Does anyone know where I can find details specific to SOX & SQL Server security? I'm trying to determine what SOX says about security of SQL Server if it says anything at all.
Disclaimer: this is all just my personal interpretation, based on my personal understanding of the issues, based on my personally banging my head on SOX issues the past few months.
SOX (The Sarbanes-Oxley Act of 2002, http://news.findlaw.com/hdocs/docs/gwbush/sarbanesoxley072302.pdf for a copy) says nothing about SQL Server. It says nothing about databases. It says nothing about IT. What it does say (and I'm still wading through that .PDF, so I probably am wrong about significant details--but not very) is that business entities that are publicly owned, or that have publicly held debt, have to be a lot more financially responsible than they have been (viz. Enron and other grande scams of recent times). To that end, they have to (a) keep track of (audit) the information that underlies their financial statements, and (b) be able to prove that they are doing so, because otherwise (c) anyone whose job title begins with a "C" (CEO, CIO, etc.) could end up in jail.
It also seems to spell out that the only way to prove you are SOX-compliant is for an outside auditor to come in, check you over, and say that you're good. (If not, you're in trouble, though the nature of that trouble is not particularly specific.) Who can audit you? Why, people that they say can audit you. Who are "they"? Why, the Public Company Accounting Oversight Board (http://www.pcaobus.org/), which was established by the SOX act (see part 1 of the SOX act).
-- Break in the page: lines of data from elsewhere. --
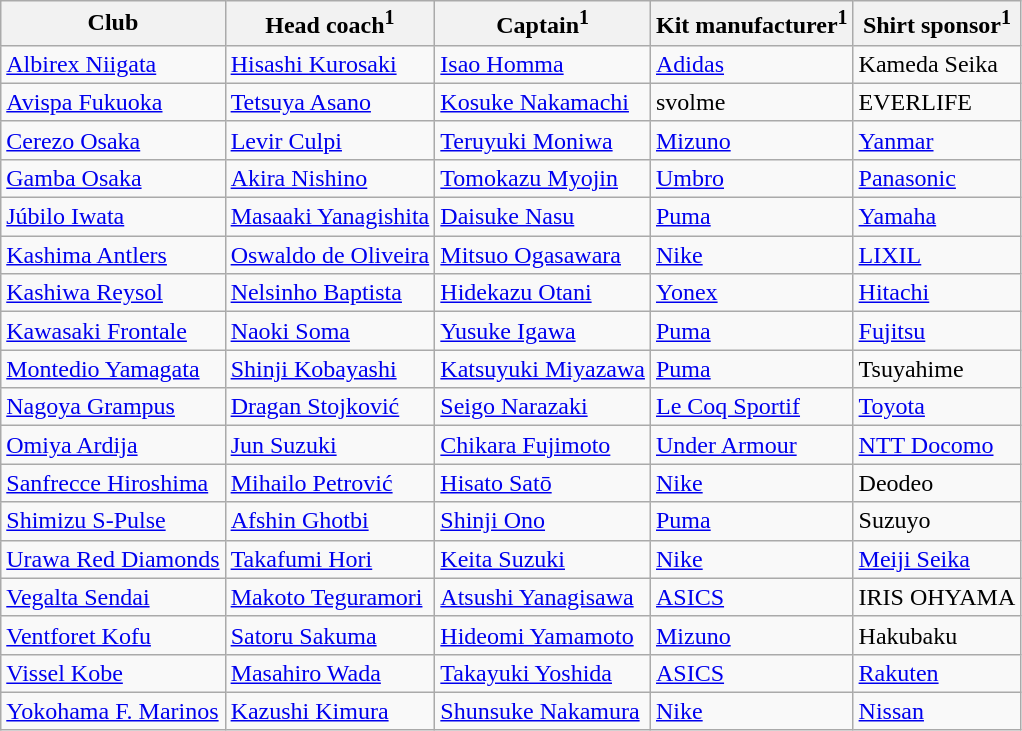
Meiji Seika [937, 559]
Avispa Fukuoka [113, 102]
Masaaki Yanagishita [330, 217]
Oswaldo de Oliveira [330, 255]
Head coach1 [330, 24]
Dragan Stojković [330, 407]
Hitachi [937, 293]
Panasonic [937, 178]
Daisuke Nasu [543, 217]
Hakubaku [937, 635]
Adidas [752, 64]
Tomokazu Myojin [543, 178]
Takayuki Yoshida [543, 673]
Cerezo Osaka [113, 140]
Isao Homma [543, 64]
Kashiwa Reysol [113, 293]
Rakuten [937, 673]
Yamaha [937, 217]
Katsuyuki Miyazawa [543, 369]
Yusuke Igawa [543, 331]
Júbilo Iwata [113, 217]
Mihailo Petrović [330, 483]
Nagoya Grampus [113, 407]
Naoki Soma [330, 331]
Chikara Fujimoto [543, 445]
Seigo Narazaki [543, 407]
Nissan [937, 711]
Kazushi Kimura [330, 711]
Urawa Red Diamonds [113, 559]
Makoto Teguramori [330, 597]
Shimizu S-Pulse [113, 521]
Nelsinho Baptista [330, 293]
Atsushi Yanagisawa [543, 597]
Vissel Kobe [113, 673]
Albirex Niigata [113, 64]
Kawasaki Frontale [113, 331]
Yonex [752, 293]
Akira Nishino [330, 178]
Yokohama F. Marinos [113, 711]
Under Armour [752, 445]
svolme [752, 102]
Fujitsu [937, 331]
Vegalta Sendai [113, 597]
Takafumi Hori [330, 559]
Kashima Antlers [113, 255]
Shinji Kobayashi [330, 369]
NTT Docomo [937, 445]
EVERLIFE [937, 102]
Gamba Osaka [113, 178]
Jun Suzuki [330, 445]
Hisashi Kurosaki [330, 64]
Satoru Sakuma [330, 635]
Hideomi Yamamoto [543, 635]
Ventforet Kofu [113, 635]
Toyota [937, 407]
Deodeo [937, 483]
IRIS OHYAMA [937, 597]
Keita Suzuki [543, 559]
Shinji Ono [543, 521]
Captain1 [543, 24]
Le Coq Sportif [752, 407]
Umbro [752, 178]
Kameda Seika [937, 64]
Mitsuo Ogasawara [543, 255]
Suzuyo [937, 521]
Teruyuki Moniwa [543, 140]
Hisato Satō [543, 483]
Omiya Ardija [113, 445]
Tsuyahime [937, 369]
Tetsuya Asano [330, 102]
Hidekazu Otani [543, 293]
Kit manufacturer1 [752, 24]
Shunsuke Nakamura [543, 711]
Montedio Yamagata [113, 369]
Yanmar [937, 140]
Afshin Ghotbi [330, 521]
Club [113, 24]
Levir Culpi [330, 140]
LIXIL [937, 255]
Sanfrecce Hiroshima [113, 483]
Masahiro Wada [330, 673]
Kosuke Nakamachi [543, 102]
Shirt sponsor1 [937, 24]
For the text-containing cell, return its midpoint in (X, Y) coordinate format. 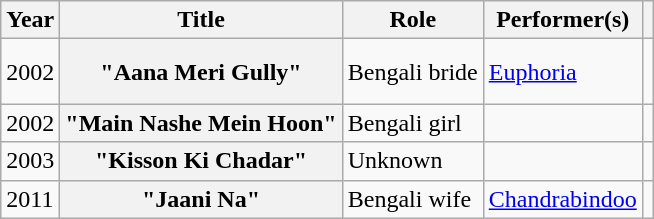
"Main Nashe Mein Hoon" (201, 123)
Bengali bride (412, 72)
"Aana Meri Gully" (201, 72)
Title (201, 20)
Year (30, 20)
Bengali girl (412, 123)
2011 (30, 199)
"Kisson Ki Chadar" (201, 161)
"Jaani Na" (201, 199)
Unknown (412, 161)
Euphoria (562, 72)
Chandrabindoo (562, 199)
2003 (30, 161)
Role (412, 20)
Performer(s) (562, 20)
Bengali wife (412, 199)
Scan for the cell matching the given text and deliver its [x, y] coordinate at center. 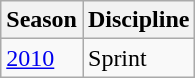
Season [42, 20]
2010 [42, 58]
Sprint [138, 58]
Discipline [138, 20]
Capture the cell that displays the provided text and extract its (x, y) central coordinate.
So what does any of this have to do with SQL Server, let alone databases? Darn good question. The logic goes that if the data in your databases is used to draw up the companies financial statements, then they want to know (a) who is able (not skilled or inclined, just able) to go in and monkey with the data, and (b) are they or are they not actually doing so. Fair enough questions, of course. Unfortunately, this is pretty hard to do for reasons that rapidly become apparent when you actually sit down and work out what you have to do and what you have to do it with. But that's a subject for another thread.
This has gotten a bit long winded. I suppose the best summary is, consult with your SOX auditor (and it sure seems that if you don't have an authorized SOX auditor, you're not compliant), determine what they say you need to do, and then do your best to do it. Skilled and articulate use of sophistry will prove invaluable. Since it's all new and--once it gets down to the logical and physical implementation levels--very vague and thus open to wildly varying interpretations, you're not at all likely to find any "carved in stone" How to Soxify your System articles out there. As proof, I find no articles on the subject here in SQL Server Central, and there's precious little Microsoft has to say on the subject.
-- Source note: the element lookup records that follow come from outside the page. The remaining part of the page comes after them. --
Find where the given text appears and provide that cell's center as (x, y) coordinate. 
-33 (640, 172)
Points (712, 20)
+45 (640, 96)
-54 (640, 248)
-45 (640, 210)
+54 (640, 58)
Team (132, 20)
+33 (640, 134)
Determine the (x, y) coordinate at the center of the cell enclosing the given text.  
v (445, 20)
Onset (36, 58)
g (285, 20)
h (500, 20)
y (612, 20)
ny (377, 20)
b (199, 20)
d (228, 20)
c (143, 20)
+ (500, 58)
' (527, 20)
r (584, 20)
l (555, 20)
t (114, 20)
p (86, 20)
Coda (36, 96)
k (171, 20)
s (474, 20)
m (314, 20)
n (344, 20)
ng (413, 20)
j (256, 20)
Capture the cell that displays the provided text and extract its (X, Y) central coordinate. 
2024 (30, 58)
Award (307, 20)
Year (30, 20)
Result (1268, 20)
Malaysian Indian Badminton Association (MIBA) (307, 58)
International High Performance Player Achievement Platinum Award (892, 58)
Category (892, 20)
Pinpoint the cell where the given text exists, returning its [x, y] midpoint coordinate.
Thanks to both of you for your response. Let me ask you both this and if anyone else owuld like to chime in then please do so.
If I have a database on an instance of SQL Server that cintains fiancial data used to prepare financial reports and I leave that instance of SQL Server setup in a way that allows for non-authorized users to access the DB via the sa login then would that indicate that I am in violation of SOX? I know that this scenario is justs bad, very bad for other reasons. What I'm focused in on is whether or not this type of setup could be a SOX compliance problem.
It would be hard to imagine compliance for the situation you outlined. Of course, if everything was documented and data modifications had an audit trail...
Maybe you should speak with your compliance officer. Or just Google "sox compliance" and start reading up. Remember that if the requirements were well defined and easy to understand, we wouldn't have to pay so many extra people!
There is a chance you will be OK with this if the data your Users are accessing with the 'sa' account is just Report data and not the actual core Financials. I recently survived a 6 month SOX audit and the focus was on access to the core Financials in JD Edwards. There was little interest in the Reporting application (Cognos) as it was a derivative of the core Financials. There was no interest in the CRM system (Pivotal). All were on a different SQL Server backend instances.
Remember, their job is to see that there are procedures in place to adequately protect shareholders from 'Cooking the Books'. 'Cooking Reports' is a completely different thing.
If this Sysadmin access is granted on a server that also holds the core Financials, then you've got some explaining to do. Your procedure might indicate that access is restricted to 3 Users and only from a single workstation located in the locked Payroll area between the hours of 8 and 11 AM while in the presence of at least two comapny Financial Officers.
Then again, you might just create a SQL Server role (if you can't stop to figure out what permissions are needed then even 'dbo' would be better than 'SysAdmin), Add your users to the Role, turn on SQL Server Success/Failure Login auditing and call it a day. For my recently completed audit, that most likely would have passed as compliance (with copious screenshots and a document of course).
One more bit of advice... be responsive to their requests, provide what they ask for and put all docs in a repository for later reference. You will be asked to provide many of the same things again and again by different auditors.
This is all survivable! Best of luck!
A big thanks to all who have responded. The situation I describe is unfortunately something I have no control over but still have to work with. In this scenario the IT group is tasked with handling the SQL Servers. I can only pass along info in hopes of there making changes based on that info. And with all of your responses I now have better info to pass along.